Stored data:
===
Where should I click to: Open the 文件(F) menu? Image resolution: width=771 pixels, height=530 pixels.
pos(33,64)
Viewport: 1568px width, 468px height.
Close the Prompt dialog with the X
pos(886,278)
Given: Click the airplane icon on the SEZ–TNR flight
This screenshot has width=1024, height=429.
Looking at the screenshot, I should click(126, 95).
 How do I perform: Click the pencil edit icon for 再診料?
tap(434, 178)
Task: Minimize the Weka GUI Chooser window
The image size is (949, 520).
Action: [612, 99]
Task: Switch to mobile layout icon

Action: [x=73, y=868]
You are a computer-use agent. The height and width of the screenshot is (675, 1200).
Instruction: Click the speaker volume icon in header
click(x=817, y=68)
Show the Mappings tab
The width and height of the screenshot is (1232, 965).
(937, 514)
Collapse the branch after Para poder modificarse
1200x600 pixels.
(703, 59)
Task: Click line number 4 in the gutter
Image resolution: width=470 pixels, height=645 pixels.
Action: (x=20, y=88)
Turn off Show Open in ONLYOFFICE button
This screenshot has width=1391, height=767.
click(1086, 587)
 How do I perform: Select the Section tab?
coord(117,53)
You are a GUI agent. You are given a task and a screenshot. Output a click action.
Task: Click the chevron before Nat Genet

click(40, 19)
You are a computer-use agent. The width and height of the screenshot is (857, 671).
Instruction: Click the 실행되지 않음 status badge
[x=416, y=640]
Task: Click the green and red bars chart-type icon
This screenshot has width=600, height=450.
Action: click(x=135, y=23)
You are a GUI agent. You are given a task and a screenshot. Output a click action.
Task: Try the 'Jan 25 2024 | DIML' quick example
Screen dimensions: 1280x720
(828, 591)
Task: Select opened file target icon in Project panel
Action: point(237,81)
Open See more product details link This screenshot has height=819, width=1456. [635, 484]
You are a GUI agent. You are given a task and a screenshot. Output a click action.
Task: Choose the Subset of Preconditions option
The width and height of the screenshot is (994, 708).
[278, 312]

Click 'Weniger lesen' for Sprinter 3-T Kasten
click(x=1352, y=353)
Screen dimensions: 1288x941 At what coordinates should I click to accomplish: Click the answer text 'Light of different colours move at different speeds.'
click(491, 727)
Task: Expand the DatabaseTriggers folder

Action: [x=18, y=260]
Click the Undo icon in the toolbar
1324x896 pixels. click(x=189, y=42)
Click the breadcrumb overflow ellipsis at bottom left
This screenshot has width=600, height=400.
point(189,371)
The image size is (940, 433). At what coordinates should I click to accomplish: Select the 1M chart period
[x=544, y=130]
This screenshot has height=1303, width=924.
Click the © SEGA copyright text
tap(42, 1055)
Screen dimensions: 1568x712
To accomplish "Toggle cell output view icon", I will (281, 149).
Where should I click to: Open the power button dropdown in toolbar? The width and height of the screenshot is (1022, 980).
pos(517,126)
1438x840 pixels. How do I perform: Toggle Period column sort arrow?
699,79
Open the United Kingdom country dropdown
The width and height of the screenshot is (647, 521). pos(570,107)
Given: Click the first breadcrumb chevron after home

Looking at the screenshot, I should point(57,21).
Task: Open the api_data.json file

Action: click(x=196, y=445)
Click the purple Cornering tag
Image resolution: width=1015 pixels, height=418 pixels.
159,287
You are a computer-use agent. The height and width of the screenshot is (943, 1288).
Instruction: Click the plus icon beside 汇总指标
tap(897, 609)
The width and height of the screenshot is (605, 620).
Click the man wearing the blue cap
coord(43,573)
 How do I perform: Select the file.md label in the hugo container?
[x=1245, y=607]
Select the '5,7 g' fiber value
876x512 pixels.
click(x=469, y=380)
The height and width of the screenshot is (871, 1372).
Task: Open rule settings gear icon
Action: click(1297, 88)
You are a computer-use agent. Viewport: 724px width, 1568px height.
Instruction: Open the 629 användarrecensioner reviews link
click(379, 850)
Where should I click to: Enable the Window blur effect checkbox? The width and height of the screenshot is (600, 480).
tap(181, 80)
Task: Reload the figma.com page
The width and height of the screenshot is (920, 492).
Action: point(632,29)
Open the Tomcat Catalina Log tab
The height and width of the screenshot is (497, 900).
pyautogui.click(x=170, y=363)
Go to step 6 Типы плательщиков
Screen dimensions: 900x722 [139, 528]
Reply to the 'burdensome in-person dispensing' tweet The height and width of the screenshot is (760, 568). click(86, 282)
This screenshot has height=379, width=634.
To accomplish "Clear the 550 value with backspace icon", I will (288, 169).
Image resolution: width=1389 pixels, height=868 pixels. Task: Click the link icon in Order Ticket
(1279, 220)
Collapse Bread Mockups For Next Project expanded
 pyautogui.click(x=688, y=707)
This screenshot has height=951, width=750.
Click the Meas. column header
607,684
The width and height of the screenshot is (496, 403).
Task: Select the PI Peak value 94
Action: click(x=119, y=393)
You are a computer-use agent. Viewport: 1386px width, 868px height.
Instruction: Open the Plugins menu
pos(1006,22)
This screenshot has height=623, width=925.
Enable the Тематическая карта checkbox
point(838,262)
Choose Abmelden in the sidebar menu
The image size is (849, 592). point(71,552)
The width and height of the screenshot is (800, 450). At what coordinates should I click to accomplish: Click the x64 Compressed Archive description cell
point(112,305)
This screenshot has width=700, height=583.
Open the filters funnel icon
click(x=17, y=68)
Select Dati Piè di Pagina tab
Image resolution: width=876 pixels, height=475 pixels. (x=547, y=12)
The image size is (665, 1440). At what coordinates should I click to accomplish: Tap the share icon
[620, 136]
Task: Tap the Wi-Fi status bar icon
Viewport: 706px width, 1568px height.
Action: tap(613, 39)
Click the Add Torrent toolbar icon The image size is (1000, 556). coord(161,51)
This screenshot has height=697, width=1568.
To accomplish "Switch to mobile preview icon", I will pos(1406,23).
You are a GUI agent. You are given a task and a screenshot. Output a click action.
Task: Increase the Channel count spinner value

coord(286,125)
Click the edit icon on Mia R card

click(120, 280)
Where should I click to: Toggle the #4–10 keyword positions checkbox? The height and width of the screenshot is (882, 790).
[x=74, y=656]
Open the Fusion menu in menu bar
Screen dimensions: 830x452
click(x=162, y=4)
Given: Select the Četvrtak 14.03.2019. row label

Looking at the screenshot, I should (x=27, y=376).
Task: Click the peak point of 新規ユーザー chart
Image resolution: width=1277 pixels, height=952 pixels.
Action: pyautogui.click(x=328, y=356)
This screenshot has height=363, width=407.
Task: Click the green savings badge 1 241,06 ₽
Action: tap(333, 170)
===
= PROBLEM STATEMENT =
Look through the entries above and copy each line that has "Show" in it.

= RESPONSE TO THIS TASK =
Show the Mappings tab
Turn off Show Open in ONLYOFFICE button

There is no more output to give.